The Newtown school massacre has already begun to fade from North
American news, as the NRA had anticipated. There’s probably a satanic magic
number of child shootings in a single massacre that would galvanize Americans
to ride the NRA out of town, but apparently twenty doesn’t rise to that level. As it stands, though, American gun enthusiasts are more
passionate than American gun control advocates, and so there likely won’t be
meaningful restriction of gun ownership in that country. One reason for the
asymmetry is that guns work so well whereas laws alone don’t. If you pick up a
gun, you have the power of God to take a life in the blink of an eye. Only if
the gun jams or is very old and it no longer works may you miss that frisson
from holding godlike power in the palm of your hand. By contrast, outlawing
some practice on paper may or may not succeed, depending on the strength of the
demand for that practice. Thus, prohibition of alcohol failed in the US and gun
control would surely fare no better, because alcohol and guns are so potent; if
outlawed, they flourish underground. Like guns, alcohol works immediately and
universally: anyone can get drunk from just a few shots or several beers, and
anyone can kill or maim with nearly any gun. The demand for those products
can’t be curtailed just with legislation.
The deep question, then, is why Americans love guns more
than do, say, Canadians, Europeans, or the Japanese. Gun control works in those
other countries because the demand there isn’t off the chart; nevertheless,
guns obviously work just as well there as they do in the US. One well-known
reason for the differences in demand is historical, and it’s just the one I
give elsewhere, that the US has a
bloody anarchical history, which bred Americans to value individualism and
self-reliance. Americans love guns for the same reason they love cars, because
these technologies empower the individual.

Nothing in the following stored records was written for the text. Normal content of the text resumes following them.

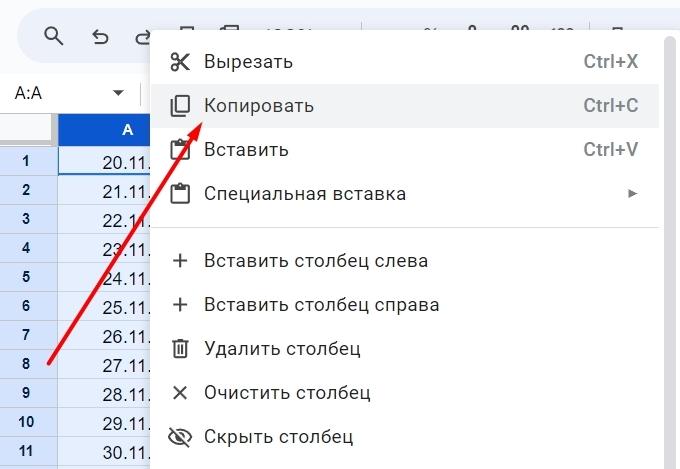This screenshot has width=680, height=469.
Task: Select Вставить столбец справа menu entry
Action: pos(321,305)
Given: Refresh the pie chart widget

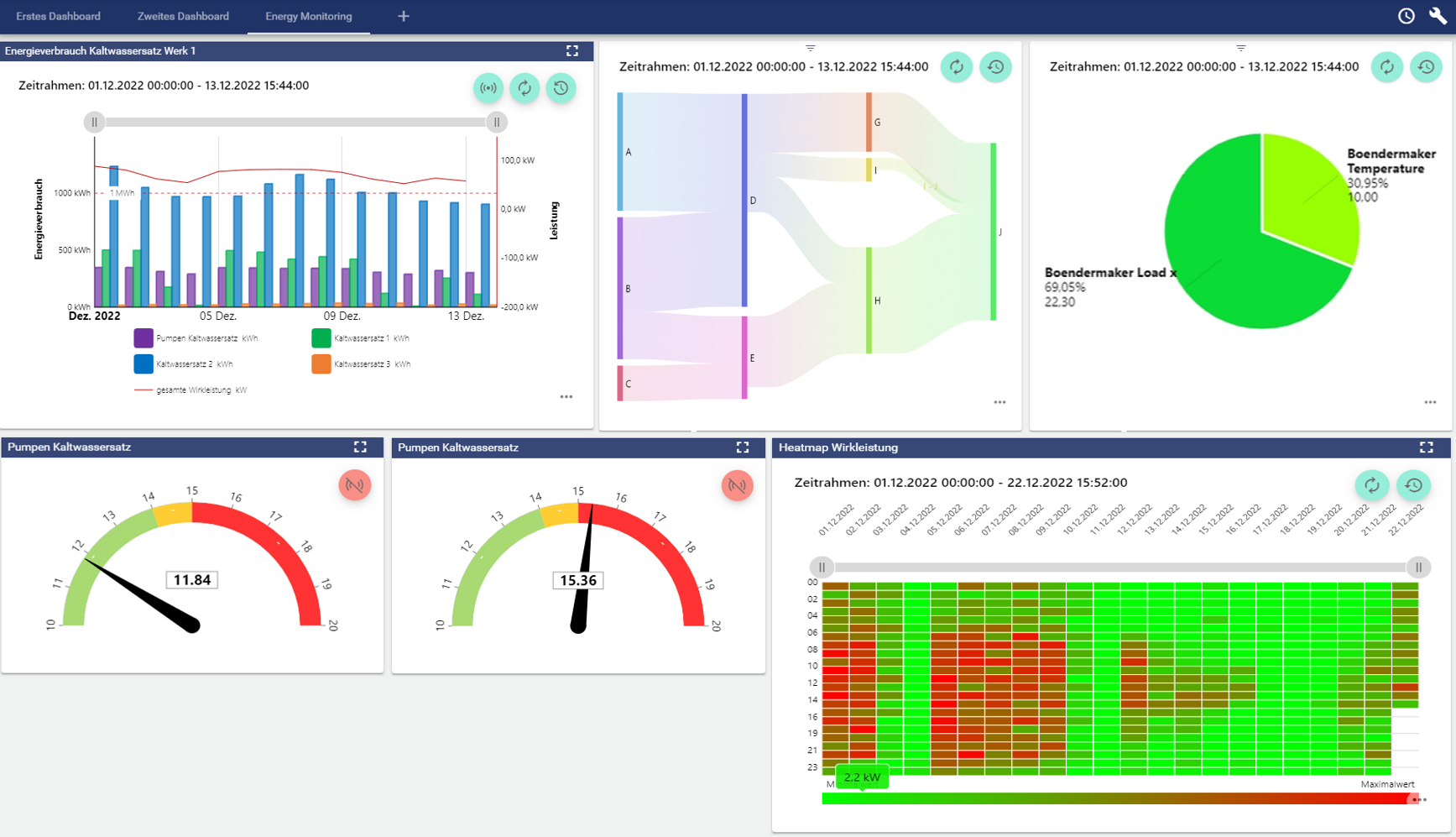Looking at the screenshot, I should tap(1386, 67).
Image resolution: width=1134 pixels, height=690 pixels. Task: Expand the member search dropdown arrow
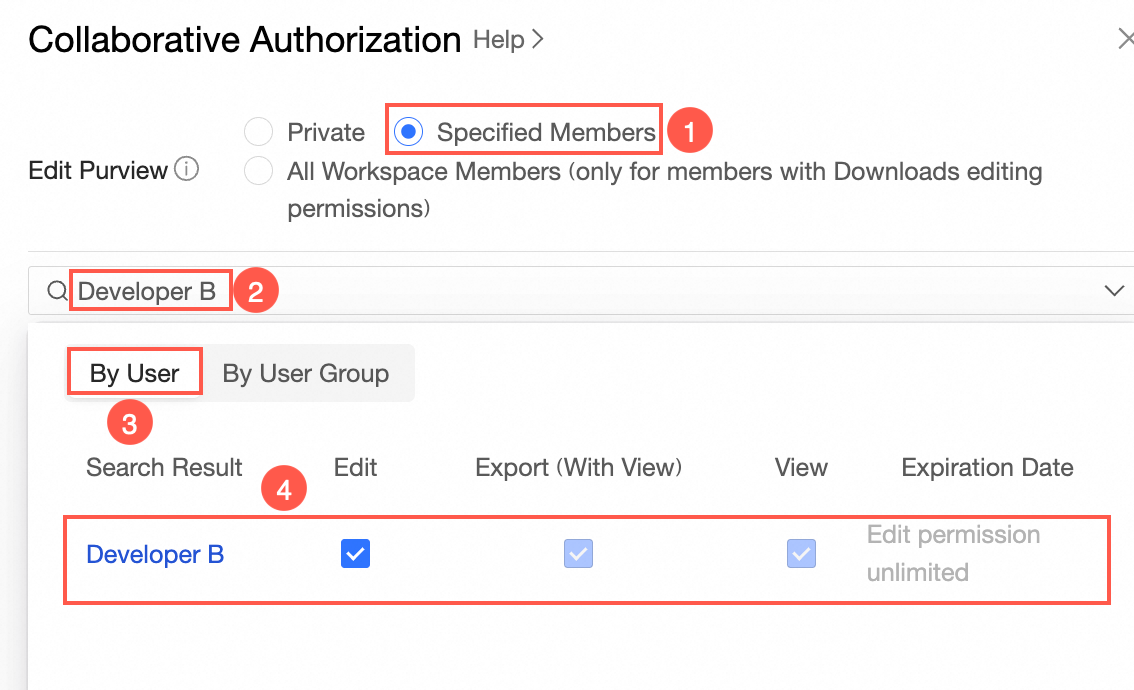click(1114, 291)
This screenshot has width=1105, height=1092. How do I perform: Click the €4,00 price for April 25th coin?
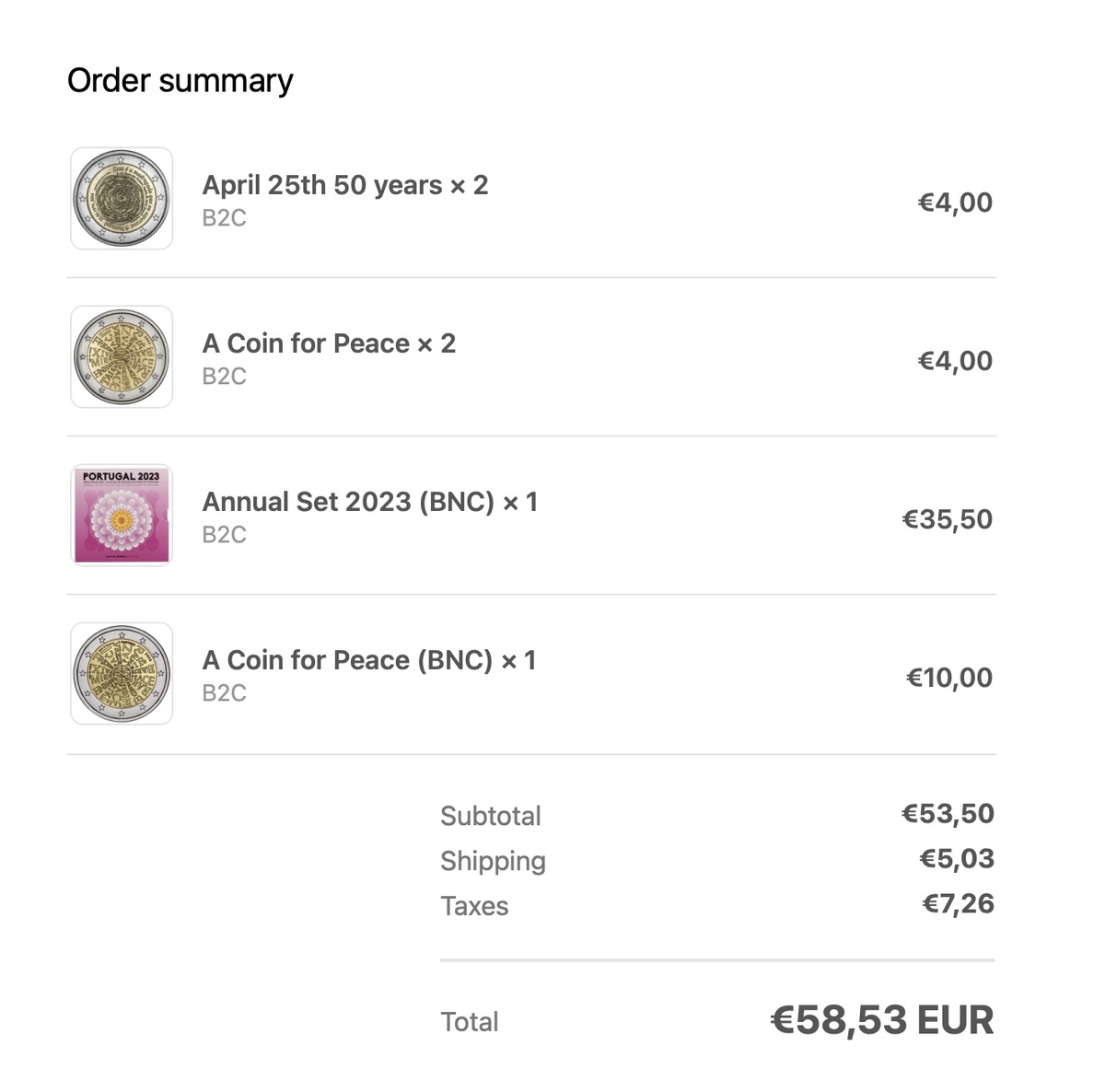coord(955,203)
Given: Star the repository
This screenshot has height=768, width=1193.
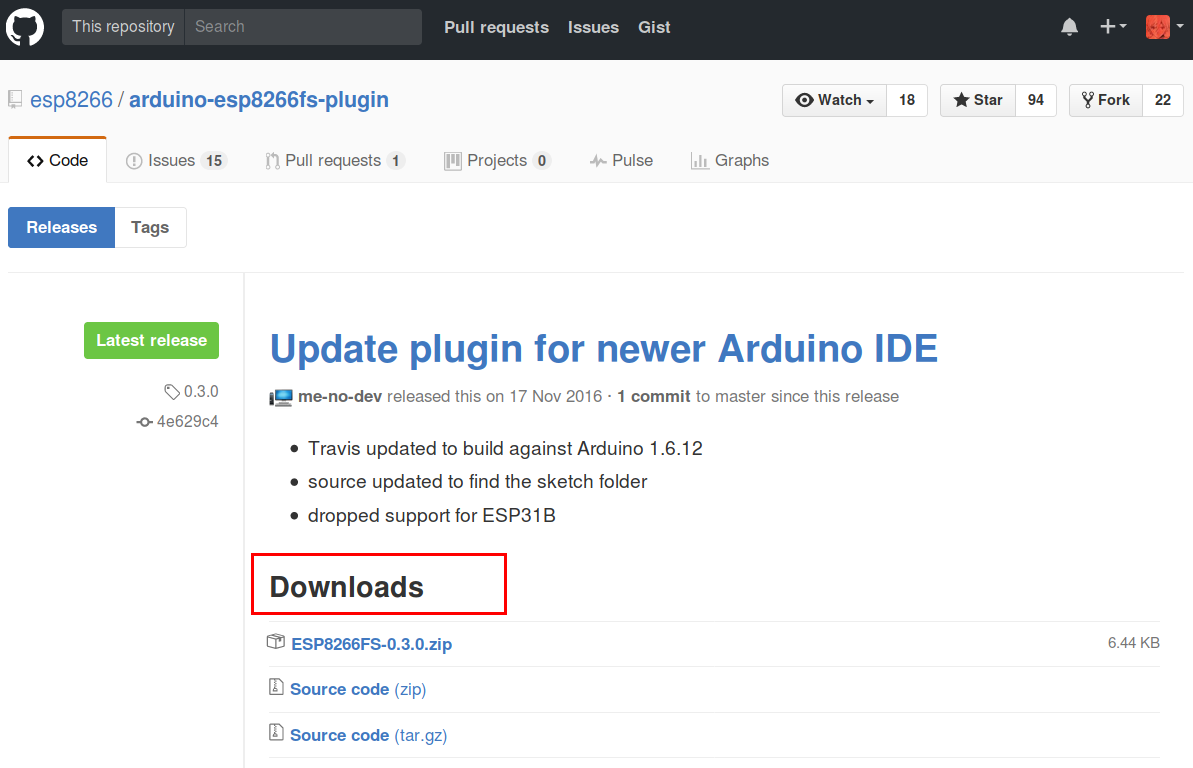Looking at the screenshot, I should tap(978, 100).
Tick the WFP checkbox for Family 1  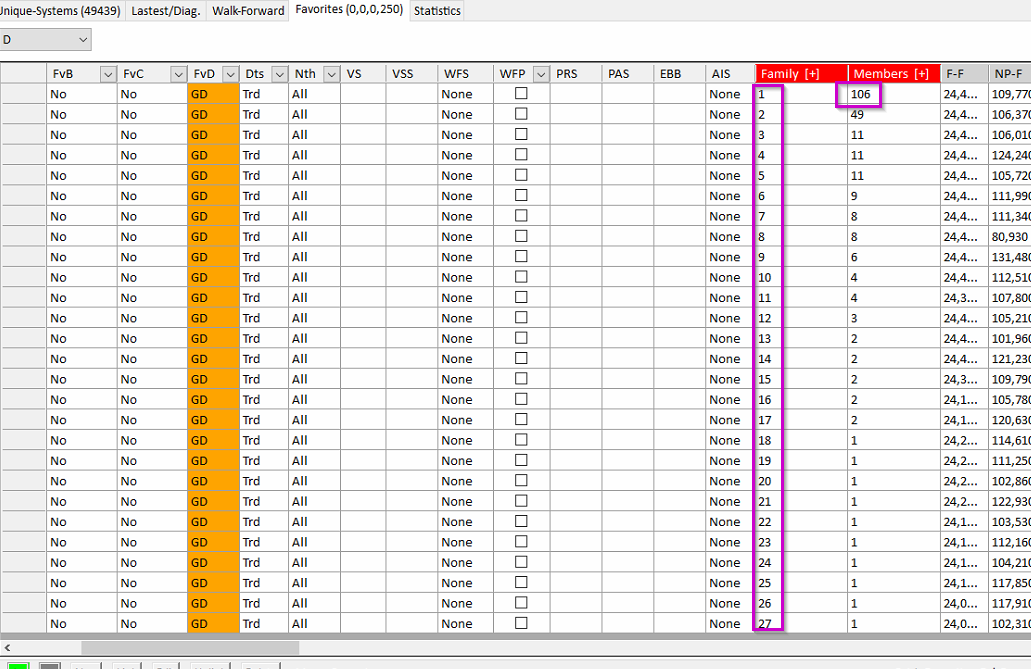pyautogui.click(x=521, y=94)
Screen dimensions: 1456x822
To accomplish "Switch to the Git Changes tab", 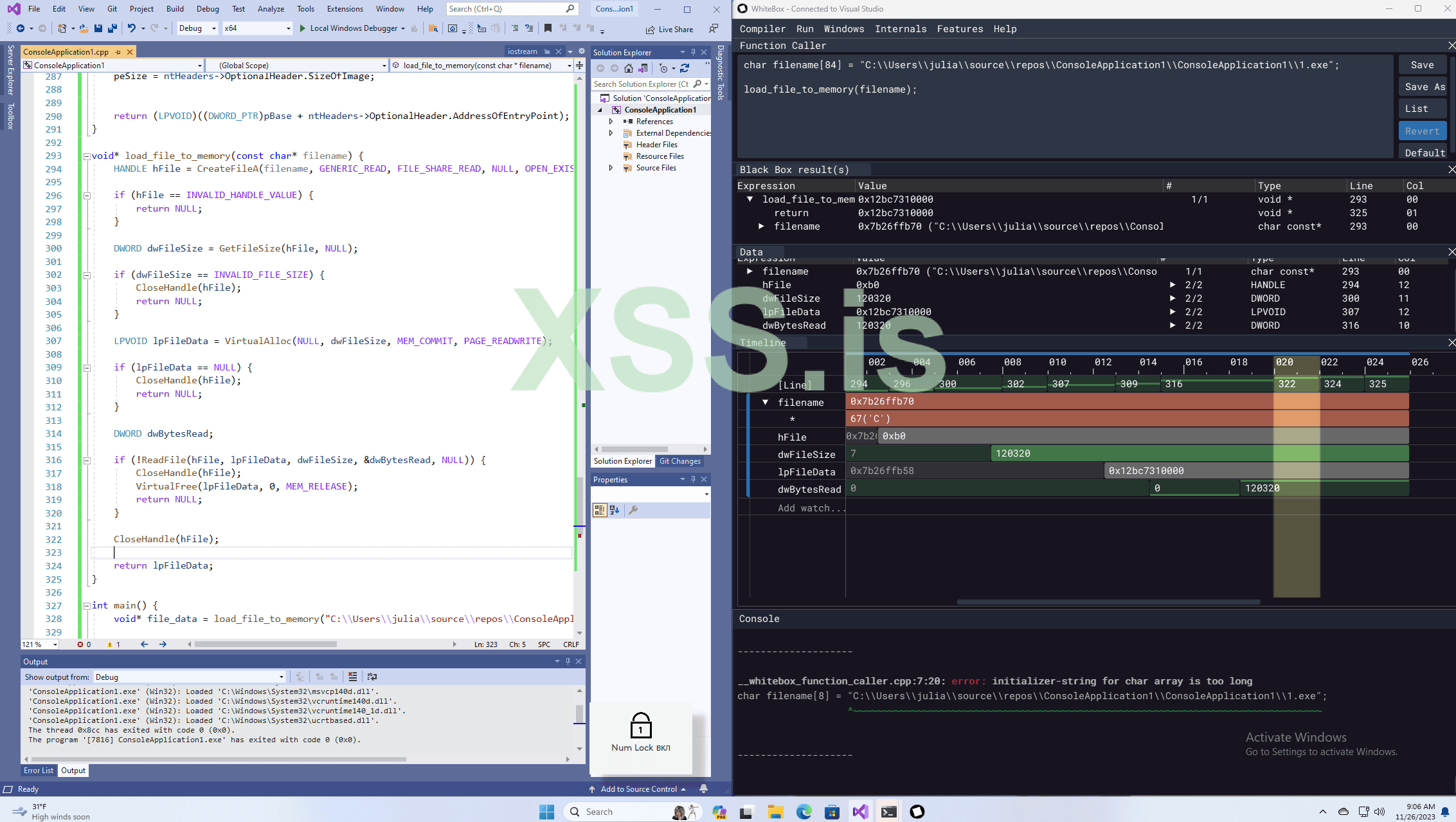I will tap(679, 461).
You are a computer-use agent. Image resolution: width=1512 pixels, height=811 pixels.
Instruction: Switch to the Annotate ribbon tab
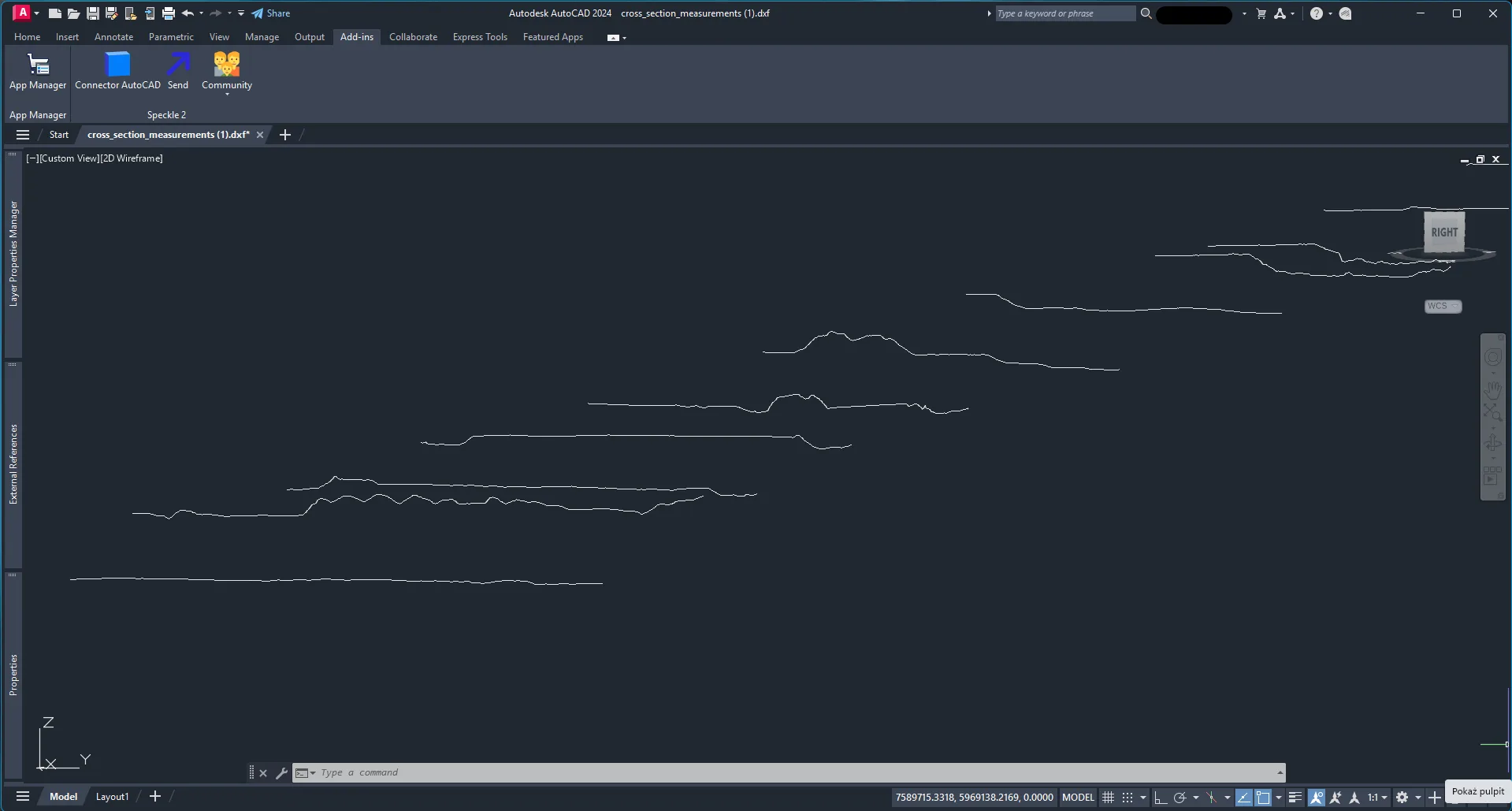(113, 37)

But that reason is insufficient, because lots of other
countries have violent pasts, and individualism also has a genetic and thus a
universal basis. I think a more complete reason emerges when we consider the
dubious but oft heard platitude that guns are morally neutral instruments, that
guns by themselves don’t kill people and can be used for good or for ill
depending on the user’s intention. On the contrary, Marshal McLuhan was right:
technologies have unexpected background effects rather than just the obvious foreground
ones. Of course guns don’t pick themselves up, walk around, and shoot people;
guns aren’t artificially intelligent (yet). But to contrast this wild scenario with
the moral neutrality of guns is to set up a false dichotomy.
Why Guns are for Sissies
To see the background effect of guns on users and nonusers
alike, compare projectile weapons with nonprojectile ones like the sword, club,
or axe. These latter weapons are armaments in the strict sense that they’re
extensions of the arm; they’re limited by the human arm’s strength and length. As
a consequence, to kill with a sword, for example, you have to put yourself in
danger since you have to get close to your enemy. Of course, if that enemy is
unarmed, the person with the sword has the advantage, but even such a fight is
more equal than that between a shooter and an unarmed person. A bow can kill
from a greater distance than the sword, ensuring the killer’s safety even when
the bow threatens the targeted person. The
point is that you can’t kill with a sword without putting yourself at some
risk, whereas there’s at least a possibility of killing with a projectile
weapon from a position of complete safety.